In [1]:
import pandas as pd
import numpy as np
import os
import zipfile
import csv
import requests
import json
from itertools import islice
from lightfm.data import Dataset
from lightfm import LightFM
data_url = "https://raw.githubusercontent.com/zygmuntz/goodbooks-10k/master/"
from lightfm.evaluation import auc_score

In [3]:
def _download(url: str, dest_path: str):

    req = requests.get(url, stream=True)
    req.raise_for_status()

    with open(dest_path, "wb") as fd:
        for chunk in req.iter_content(chunk_size=2 ** 20):
            fd.write(chunk)


def get_data(string):

    dat_string =  string + ".csv"
    ratings_url = data_url + dat_string
    dest_path = "data/" + string + ".csv"

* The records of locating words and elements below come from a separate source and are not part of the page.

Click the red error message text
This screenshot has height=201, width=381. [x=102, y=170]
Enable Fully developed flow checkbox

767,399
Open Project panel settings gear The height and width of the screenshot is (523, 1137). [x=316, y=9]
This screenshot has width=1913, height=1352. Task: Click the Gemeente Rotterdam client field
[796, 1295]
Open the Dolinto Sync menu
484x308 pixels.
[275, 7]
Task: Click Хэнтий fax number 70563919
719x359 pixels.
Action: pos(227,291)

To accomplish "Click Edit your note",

    if not os.path.exists("data"):
        os.makedirs("data")
        
        _download(ratings_url, dest_path)
    else:
        if not os.path.exists(dest_path):
            _download(ratings_url, dest_path)
    
    with open(dest_path, "r") as dat:
        dat = [x for x in csv.DictReader(dat)] 
        return dat


def get_ratings():

    return get_data("ratings")

def get_book_features():

    return get_data("books")

In [5]:
ratings, book_features = get_ratings(), get_book_features()

In [7]:
for line in islice(ratings, 2):
    print(json.dumps(line, indent=4))

{
    "user_id": "1",
    "book_id": "258",
    "rating": "5"
}
{
    "user_id": "2",
    "book_id": "4081",
    "rating": "4"
}


In [9]:
for line in islice(book_features, 1):
    print(json.dumps(line, indent=4))

{
    "book_id": "1",
    "goodreads_book_id": "2767052",
    "best_book_id": "2767052",
    "work_id": "2792775",
    "books_count": "272",
    "isbn": "439023483",
    "isbn13": "9.78043902348e+12",
    "authors": "Suzanne Collins",
    "original_publication_year": "2008.0",
    "original_title": "The Hunger Games",
    "title": "The Hunger Games (The Hunger Games, #1)",
    "language_code": "eng",
    "average_rating": "4.34",
    "ratings_count": "4780653",
    "work_ratings_count": "4942365",
    "work_text_reviews_count": "155254",
    "ratings_1": "66715",
    "ratings_2": "127936",
    "ratings_3": "560092",
    "ratings_4": "1481305",
    "ratings_5": "2706317",
    "image_url": "https://images.gr-assets.com/books/1447303603m/2767052.jpg",
    "small_image_url": "https://images.gr-assets.com/books/1447303603s/2767052.jpg"
}


In [11]:
dataset = Dataset()
dataset.fit((x['user_id'] for x in ratings),
            (x['book_id'] for x in ratings),
            (x['rating'] for x in ratings))

In [13]:
num_users, num_items = dataset.interactions_shape()
print('Num users: {}, num_items {}.'.format(num_users, num_items))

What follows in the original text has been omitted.